**TEXT SEGMENT**:

__________________________________________________

I've got three sets :
Uchida is pretty good

Wurtz is part of the Brilliant Complete Mozart and are also good.

One to avoid is Glenn Gould - I bought this for the sake of completeness and to see whether the performances were as awful as reviewed. I'm a Gould fan but this set is simply perverse, as if he was trying to prove his point that he hated Mozart. Perhaps he was mad after all?


----------



## ribonucleic (Aug 20, 2014)

There's Uchida and then there's everyone else.

Exhibit A:


----------



## Pugg (Aug 8, 2014)

​I find this set quit charming and wonderful played:tiphat:


----------



## Ukko (Jun 4, 2010)

TC's 'mind-speaker' _moody_ spoke admiringly of Haebler's playing.

[just a reminder, lest we forget.]


----------



## TxllxT (Mar 2, 2011)

Joyous intelligent playing without mannerisms, great recording


----------



## Haydn man (Jan 25, 2014)

I have the Uchida set and enjoyed it over many years
I must look for another set on Spotify to compare and will follow some of the preceding suggestions, so a thanks from me also to those who have provided their recommendations


----------



## AndorFoldes (Aug 25, 2012)

I am familiar with the Maria Joao Pires and Klara Wurtz sets.

Out of those two, I would definitely recommend Pires. In my opinion, she plays with more weight, and has more to say about the music. Sound quality is impeccable as well.

__________________________________________________

**WRITTEN REQUEST**: Resume the forum discussion of Mozart recording sets where it stops.

**SOURCE MATERIAL**:
__________________________________________________

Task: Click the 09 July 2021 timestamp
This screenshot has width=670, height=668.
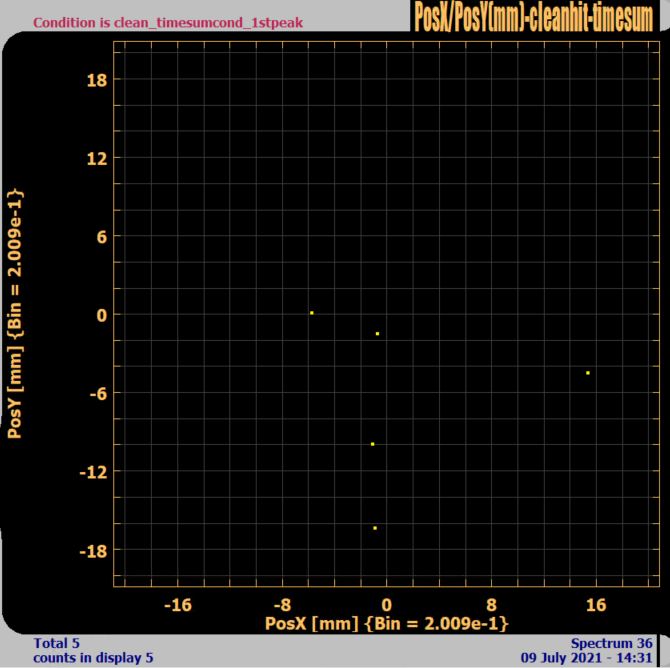Action: pyautogui.click(x=587, y=657)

__________________________________________________

**TASK RESULT**:
----------



## Animal the Drummer (Nov 14, 2015)

I like Maria Joao Pires but initially I found her Mozart sonatas a little tame, not the equal of her Schubert for example. However, I persevered and now like her set very much. I don't know the Würtz set but may now ask Santa for it next month!

My first loyalty though is still to Walter Klien's wonderful survey. What a fine - and underrated - player he was.


----------



## Fugue Meister (Jul 5, 2014)

What nobody likes Gould's cycle? 










JK... As big a Gould fan that I am his Mozart is not right.


----------



## PlaySalieri (Jun 3, 2012)

Animal the Drummer said:


> I like Maria Joao Pires but initially I found her Mozart sonatas a little tame, not the equal of her Schubert for example. However, I persevered and now like her set very much. I don't know the Würtz set but may now ask Santa for it next month!
> 
> My first loyalty though is still to Walter Klien's wonderful survey. What a fine - and underrated - player he was.


I have the klein set on LP Turnabouts. Not just the sonatas but all the oddments including K1!


----------



## Herman (Nov 12, 2015)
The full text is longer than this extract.